__Exercise 1__: Please summarize the MarkLogic email thread in two sentences.
__Exercise 2__: In the MarkLogic email thread, which section of the admin server configuration is said to govern WebDAV behavior?

Mime type entry for pdf was XML, I strongly believe that's default! I made this 
binary, restarted server and it worked. Thanks again.

Regards,
Sundeep

-----Original Message-----
From: [email protected] 
[mailto:[email protected]] On Behalf Of Michael Blakeley
Sent: Thursday, January 15, 2009 11:29 PM
To: General Mark Logic Developer Discussion
Subject: Re: [MarkLogic Dev General] MarkLogic PDF content handling

I believe that webdav behavior is governed entirely by the "Mimetypes" 
section in the admin server configuration. The mimetype entry for .pdf 
should be binary, but perhaps it's been changed at some point on your 
instance of MarkLogic Server?

-- Mike

On 2009-01-14 20:19, Sundeep_Raikhelkar wrote:
> Thanks Mike,
> Setting the format to DocumentFormat.BINARY worked here. I am now able to see 
> XHTML and XML files getting generated. Is there any similar hack for WebDAV 
> as well? I just drag files and push them onto WebDAV browser.
>
>
> -----Original Message-----
> From: [email protected] 
> [mailto:[email protected]] On Behalf Of Michael Blakeley
> Sent: Tuesday, January 13, 2009 11:44 PM
> To: General Mark Logic Developer Discussion
> Subject: Re: [MarkLogic Dev General] MarkLogic PDF content handling
>
> Sundeep,
>
> The error code XDMP-DOCUTF8SEQ suggests that MarkLogic Server sees the
> pdf document as text or XML, rather than binary. There are several ways
> to fix this, but in XCC I would specify that the content is binary.

__Material__:
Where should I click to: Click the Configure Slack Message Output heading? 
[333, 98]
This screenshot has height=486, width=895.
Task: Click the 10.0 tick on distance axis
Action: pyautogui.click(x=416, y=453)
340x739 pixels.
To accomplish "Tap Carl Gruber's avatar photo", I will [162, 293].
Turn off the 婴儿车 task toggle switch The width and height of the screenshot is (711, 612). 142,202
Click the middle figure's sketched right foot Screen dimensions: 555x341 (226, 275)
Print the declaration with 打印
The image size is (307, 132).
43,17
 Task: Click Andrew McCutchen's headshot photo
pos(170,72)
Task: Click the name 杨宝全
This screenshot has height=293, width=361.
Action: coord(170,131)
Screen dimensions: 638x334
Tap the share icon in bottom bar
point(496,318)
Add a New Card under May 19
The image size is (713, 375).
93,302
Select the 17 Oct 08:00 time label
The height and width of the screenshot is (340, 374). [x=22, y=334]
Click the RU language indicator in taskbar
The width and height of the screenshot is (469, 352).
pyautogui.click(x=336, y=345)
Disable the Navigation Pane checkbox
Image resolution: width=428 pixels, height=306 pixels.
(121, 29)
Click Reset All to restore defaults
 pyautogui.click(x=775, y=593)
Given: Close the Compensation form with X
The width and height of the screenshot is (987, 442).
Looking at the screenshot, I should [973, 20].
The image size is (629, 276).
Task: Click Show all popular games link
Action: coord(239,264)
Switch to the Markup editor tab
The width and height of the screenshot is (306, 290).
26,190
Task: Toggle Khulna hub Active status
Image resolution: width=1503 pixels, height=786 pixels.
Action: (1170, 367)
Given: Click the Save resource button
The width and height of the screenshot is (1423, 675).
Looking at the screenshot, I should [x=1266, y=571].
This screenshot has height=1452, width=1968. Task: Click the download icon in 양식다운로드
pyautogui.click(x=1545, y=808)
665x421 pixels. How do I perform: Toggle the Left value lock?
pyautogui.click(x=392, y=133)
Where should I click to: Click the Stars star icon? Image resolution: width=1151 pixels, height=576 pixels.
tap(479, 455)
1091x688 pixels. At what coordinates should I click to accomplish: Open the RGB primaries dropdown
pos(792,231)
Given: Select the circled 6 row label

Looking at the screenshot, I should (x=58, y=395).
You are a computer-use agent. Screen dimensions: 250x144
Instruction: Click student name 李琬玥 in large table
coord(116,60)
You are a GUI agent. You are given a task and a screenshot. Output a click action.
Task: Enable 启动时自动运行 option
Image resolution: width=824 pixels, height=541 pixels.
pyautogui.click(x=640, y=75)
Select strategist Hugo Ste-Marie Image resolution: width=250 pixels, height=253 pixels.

__Complete output 1__: A PDF loaded into MarkLogic Server raised the error XDMP-DOCUTF8SEQ because the server treated the document as text or XML, and setting the format to DocumentFormat.BINARY in XCC fixed the problem. For WebDAV, which depends on the "Mimetypes" section of the admin server configuration, the pdf entry turned out to be XML, and changing it to binary and restarting the server made it work.

__Complete output 2__: The "Mimetypes" section.